→ 読解文:
#12 候補者としての覚悟が芽生えた都議選2013

みなさん、こんにちは。金村りゅうなです。

本日4月22日は「良い夫婦の日」となります。

語呂合わせはあまり好きではありませんでしたが、こんな機会がないと、妻に優しい声をかけるのも照れくさいのも本音です。

久しぶりに妻と酒でも飲むかな。

さて、本日も私の人生を振り返ってまいります。

▶︎前話はこちら:  #11 2013年の都議会議員選挙に立候補した理由

 

【私の履歴書(12)】

 

残り2ヶ月の戦い

大田区での公認を受け、政治活動がスタートします。

たったの2ヶ月の為、時間との戦いでもあります。

たくさんの場所で政策を語り、ポスター掲示の訪問活動を徹底する。

いまと活動は変わりません。

いろんな方の支えにより、この期間で800枚ほどポスターを掲示することもできました。

→ 抽出情報:
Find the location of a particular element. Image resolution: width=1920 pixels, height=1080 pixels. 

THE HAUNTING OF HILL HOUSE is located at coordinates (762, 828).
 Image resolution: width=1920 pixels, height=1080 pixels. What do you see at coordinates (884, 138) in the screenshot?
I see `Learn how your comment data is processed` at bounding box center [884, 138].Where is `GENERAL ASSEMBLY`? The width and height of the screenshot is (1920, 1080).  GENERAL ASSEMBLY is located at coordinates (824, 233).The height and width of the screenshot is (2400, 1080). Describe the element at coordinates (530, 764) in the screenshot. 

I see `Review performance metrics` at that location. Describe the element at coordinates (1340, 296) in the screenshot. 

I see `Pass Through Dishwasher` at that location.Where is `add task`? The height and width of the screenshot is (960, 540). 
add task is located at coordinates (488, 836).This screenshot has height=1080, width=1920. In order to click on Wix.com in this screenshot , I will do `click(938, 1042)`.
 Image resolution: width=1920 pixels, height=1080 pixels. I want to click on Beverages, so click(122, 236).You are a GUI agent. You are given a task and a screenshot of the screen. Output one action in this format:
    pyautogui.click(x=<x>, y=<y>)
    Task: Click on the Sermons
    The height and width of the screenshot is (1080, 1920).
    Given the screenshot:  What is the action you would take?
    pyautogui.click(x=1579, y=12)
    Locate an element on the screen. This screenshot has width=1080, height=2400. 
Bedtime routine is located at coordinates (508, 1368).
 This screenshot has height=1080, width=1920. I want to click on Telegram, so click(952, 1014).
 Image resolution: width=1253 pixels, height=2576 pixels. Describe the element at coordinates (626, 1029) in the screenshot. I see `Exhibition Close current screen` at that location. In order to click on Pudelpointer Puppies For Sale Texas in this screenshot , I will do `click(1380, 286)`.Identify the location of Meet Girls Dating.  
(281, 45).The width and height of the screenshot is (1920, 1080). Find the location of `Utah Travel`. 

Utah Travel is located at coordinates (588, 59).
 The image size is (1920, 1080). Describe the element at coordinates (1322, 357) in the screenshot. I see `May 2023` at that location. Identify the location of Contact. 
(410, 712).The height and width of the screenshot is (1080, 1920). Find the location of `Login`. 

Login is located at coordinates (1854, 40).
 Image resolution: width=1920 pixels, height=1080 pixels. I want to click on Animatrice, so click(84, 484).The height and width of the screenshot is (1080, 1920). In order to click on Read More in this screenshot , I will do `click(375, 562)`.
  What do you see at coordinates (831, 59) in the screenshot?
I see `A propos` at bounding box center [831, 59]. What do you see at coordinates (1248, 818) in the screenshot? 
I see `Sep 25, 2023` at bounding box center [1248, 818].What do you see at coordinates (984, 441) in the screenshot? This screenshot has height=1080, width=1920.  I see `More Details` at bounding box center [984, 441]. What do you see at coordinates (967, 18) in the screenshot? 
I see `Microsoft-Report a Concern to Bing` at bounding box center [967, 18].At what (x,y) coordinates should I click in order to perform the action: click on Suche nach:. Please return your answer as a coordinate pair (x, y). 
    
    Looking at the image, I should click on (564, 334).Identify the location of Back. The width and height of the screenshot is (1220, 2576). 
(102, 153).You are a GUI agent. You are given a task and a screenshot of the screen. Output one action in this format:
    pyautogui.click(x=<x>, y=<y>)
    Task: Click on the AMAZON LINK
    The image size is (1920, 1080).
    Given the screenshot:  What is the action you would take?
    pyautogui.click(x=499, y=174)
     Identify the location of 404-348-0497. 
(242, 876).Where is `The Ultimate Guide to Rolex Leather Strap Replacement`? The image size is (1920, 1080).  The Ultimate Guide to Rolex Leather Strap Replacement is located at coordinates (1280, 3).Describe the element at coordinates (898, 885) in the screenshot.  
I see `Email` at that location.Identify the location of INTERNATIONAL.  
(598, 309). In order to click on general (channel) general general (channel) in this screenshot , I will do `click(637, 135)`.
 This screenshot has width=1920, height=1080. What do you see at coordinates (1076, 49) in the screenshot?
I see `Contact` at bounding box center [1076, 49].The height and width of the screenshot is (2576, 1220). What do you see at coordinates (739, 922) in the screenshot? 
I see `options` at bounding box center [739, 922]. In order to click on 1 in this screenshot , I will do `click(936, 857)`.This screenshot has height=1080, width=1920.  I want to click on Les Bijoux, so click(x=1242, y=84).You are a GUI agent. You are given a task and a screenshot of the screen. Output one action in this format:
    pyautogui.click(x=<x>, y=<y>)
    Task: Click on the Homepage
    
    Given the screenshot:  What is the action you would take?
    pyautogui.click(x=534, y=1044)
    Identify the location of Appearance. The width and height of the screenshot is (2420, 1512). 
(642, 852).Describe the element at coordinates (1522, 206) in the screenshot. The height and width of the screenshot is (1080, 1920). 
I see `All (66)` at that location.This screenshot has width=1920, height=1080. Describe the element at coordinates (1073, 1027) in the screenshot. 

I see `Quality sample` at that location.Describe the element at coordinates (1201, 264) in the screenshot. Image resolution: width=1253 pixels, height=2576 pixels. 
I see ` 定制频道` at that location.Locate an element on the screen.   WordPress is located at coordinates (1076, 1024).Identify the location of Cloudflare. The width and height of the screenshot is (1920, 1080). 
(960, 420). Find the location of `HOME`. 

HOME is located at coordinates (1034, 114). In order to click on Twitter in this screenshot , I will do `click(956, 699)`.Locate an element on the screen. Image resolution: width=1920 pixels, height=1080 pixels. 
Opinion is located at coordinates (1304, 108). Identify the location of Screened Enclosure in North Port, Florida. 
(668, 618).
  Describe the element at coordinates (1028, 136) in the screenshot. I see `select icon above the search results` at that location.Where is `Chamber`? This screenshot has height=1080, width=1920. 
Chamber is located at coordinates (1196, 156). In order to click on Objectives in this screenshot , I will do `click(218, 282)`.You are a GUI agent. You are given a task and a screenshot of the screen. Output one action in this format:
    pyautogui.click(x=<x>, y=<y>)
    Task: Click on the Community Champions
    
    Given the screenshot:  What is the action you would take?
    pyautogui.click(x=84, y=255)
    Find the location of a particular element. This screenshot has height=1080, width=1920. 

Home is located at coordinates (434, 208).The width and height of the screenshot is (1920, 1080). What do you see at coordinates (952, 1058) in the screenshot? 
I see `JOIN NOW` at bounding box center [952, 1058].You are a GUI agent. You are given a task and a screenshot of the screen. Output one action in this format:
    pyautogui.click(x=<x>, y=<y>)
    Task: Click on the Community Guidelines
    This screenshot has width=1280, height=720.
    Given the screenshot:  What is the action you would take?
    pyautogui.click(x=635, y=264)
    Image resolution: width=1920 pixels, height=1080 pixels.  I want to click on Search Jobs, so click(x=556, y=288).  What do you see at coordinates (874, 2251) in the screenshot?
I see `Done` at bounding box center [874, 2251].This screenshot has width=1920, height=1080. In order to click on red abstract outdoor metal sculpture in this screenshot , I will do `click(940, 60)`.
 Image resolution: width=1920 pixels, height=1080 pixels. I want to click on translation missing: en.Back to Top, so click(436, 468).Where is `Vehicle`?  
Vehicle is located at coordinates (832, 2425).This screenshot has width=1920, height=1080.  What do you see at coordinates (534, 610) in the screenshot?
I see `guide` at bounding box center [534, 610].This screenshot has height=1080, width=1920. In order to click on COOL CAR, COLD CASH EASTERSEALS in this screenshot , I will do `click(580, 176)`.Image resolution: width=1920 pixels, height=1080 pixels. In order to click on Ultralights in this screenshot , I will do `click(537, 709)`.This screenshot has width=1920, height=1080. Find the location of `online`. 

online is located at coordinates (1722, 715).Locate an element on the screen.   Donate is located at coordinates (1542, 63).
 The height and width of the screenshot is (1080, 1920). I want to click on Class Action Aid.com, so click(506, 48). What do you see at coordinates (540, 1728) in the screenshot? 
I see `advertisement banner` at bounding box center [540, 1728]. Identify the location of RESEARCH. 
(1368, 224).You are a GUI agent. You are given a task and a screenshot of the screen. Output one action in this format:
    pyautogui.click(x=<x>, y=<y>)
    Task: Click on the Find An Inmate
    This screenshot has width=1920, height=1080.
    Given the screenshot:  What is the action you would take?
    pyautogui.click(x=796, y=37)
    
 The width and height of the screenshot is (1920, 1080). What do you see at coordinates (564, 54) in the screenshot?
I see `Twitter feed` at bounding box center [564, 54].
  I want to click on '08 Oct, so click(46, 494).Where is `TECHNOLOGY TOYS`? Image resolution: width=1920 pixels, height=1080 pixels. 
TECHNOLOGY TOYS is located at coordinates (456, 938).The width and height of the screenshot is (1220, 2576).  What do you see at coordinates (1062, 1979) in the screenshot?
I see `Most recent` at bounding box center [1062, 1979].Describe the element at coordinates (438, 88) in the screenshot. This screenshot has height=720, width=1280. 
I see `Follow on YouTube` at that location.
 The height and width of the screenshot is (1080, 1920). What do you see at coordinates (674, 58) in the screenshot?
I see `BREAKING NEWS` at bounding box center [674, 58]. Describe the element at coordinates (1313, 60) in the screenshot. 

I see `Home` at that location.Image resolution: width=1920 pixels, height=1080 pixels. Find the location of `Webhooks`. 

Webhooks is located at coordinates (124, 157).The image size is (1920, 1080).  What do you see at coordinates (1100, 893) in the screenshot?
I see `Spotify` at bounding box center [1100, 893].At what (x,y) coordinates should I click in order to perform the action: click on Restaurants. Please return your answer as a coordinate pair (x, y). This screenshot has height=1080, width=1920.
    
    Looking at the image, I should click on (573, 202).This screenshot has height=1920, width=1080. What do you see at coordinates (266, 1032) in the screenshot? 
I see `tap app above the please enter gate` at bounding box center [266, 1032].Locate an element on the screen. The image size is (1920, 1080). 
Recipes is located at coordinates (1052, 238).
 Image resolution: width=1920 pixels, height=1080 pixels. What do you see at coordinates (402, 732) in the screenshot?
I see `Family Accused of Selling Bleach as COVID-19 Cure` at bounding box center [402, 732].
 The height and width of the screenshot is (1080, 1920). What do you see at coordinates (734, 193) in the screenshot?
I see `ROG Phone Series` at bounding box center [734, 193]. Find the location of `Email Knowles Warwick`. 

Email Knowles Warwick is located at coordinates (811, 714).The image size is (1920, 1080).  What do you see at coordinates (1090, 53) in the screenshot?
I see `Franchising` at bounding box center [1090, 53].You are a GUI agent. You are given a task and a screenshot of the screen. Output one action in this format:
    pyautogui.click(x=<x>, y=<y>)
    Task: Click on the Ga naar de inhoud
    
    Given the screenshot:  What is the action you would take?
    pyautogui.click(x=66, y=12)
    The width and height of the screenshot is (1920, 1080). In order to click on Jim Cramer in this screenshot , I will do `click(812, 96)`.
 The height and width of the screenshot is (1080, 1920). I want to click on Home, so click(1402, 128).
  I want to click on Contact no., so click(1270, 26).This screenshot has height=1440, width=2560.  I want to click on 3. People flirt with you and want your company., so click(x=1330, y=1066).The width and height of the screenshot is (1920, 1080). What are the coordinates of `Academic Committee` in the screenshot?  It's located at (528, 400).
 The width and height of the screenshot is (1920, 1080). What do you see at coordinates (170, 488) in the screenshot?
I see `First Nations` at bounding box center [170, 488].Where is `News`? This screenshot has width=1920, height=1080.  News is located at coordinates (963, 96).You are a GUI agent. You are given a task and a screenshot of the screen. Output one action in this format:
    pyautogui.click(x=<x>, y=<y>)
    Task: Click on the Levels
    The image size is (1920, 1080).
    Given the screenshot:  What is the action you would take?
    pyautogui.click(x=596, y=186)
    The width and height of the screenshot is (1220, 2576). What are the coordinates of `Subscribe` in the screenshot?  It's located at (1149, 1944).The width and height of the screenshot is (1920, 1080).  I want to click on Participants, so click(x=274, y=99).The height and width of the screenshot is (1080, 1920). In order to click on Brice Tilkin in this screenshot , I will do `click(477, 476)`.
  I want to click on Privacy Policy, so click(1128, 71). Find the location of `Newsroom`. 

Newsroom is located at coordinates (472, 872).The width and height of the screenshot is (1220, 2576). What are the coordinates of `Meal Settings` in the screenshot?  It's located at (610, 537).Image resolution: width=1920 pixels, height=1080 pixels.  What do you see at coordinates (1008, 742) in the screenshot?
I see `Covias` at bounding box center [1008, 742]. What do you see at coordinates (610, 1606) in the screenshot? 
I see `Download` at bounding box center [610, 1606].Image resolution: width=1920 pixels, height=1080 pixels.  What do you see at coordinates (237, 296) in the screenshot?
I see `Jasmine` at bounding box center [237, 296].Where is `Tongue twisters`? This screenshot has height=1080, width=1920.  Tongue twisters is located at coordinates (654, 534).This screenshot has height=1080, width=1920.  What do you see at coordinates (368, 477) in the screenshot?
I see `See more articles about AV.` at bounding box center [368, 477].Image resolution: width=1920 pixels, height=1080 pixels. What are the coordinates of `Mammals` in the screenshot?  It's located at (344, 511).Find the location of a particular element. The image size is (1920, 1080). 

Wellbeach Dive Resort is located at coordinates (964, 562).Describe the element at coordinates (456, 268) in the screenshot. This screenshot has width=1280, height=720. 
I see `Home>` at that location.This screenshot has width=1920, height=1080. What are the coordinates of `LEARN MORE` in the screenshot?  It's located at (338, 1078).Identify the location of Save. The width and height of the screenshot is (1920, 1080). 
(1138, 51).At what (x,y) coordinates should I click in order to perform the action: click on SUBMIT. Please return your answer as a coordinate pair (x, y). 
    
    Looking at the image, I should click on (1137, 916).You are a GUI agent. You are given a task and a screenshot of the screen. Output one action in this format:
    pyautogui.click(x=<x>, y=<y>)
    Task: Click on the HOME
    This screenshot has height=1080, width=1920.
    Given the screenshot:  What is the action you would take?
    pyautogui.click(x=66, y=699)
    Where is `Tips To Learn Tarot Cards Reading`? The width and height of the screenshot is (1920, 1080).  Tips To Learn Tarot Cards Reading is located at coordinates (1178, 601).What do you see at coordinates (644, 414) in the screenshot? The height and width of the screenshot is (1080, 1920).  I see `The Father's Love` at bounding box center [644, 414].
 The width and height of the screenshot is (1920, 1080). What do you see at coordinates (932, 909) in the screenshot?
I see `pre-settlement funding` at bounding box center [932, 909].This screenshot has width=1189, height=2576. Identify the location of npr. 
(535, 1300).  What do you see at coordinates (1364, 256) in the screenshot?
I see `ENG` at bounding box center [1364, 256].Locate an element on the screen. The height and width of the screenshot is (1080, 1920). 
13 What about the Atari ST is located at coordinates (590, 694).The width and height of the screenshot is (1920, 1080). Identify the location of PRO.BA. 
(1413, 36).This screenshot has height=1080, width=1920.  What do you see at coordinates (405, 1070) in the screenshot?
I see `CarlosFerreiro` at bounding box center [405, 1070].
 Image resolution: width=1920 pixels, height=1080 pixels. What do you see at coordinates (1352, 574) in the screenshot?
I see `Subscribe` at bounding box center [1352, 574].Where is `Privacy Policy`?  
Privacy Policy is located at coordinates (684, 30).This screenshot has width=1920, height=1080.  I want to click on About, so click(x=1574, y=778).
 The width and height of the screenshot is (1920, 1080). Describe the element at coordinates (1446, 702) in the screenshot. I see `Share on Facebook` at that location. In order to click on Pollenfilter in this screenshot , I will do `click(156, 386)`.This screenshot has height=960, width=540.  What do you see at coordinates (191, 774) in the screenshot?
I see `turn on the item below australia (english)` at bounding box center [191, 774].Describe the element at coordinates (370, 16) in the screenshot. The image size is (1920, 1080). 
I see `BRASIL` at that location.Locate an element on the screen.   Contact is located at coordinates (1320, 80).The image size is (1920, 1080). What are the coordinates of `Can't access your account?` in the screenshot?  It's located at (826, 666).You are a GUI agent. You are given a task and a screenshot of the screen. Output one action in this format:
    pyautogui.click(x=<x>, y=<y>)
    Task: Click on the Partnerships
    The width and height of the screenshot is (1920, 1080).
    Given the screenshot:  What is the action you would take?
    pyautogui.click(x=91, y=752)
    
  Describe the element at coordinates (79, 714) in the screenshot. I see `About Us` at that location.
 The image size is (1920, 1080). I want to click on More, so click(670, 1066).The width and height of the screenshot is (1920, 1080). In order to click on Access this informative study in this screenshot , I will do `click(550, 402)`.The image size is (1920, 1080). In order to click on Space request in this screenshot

→ 作業指示: 2013年の都議選を振り返る文章を、最後の文のあとから書き進めなさい。 この資料は、2013年の都議選を振り返る文章とは関係がない。

→ 作業結果:
ある日、事務所にクレームの電話が入ります。

曰く「おれは引退した何某だ、新参者のくせにおれの地元にポスター貼るな」

曰く「掲示してるお宅からクレーム出てるから剥がしてくれ」

最終的にポスターの三分割が甘いから余白を追加するか剥がしなさいと、選管から指摘を受ける始末。

こういったクレームは、脅威を感じた陣営に対して行われることが常道の為、活動の充実は明らかです。

こんなこともありました。

当時、衆議院への再起を目指していた藤田のりひこさんが私の活動とジョインしました。

私はチラシ配りや握手することを優先していましたが、その活動を見て一言。

「民主党の支持率低下は底をうったな」

私の活動を通してこのような見立てがされるほど反応の良い毎日でした。

当時の私の心境は、「これ、いけるんじゃないか!?」と奇跡を信じるメンタルとなっていきました。

 

都議選本番

準備期間は短かったとはいえ、やれることをやりきって迎えた選挙戦。

幾度も経験した選挙戦ですが、候補者としては初めてのため勝手が違います。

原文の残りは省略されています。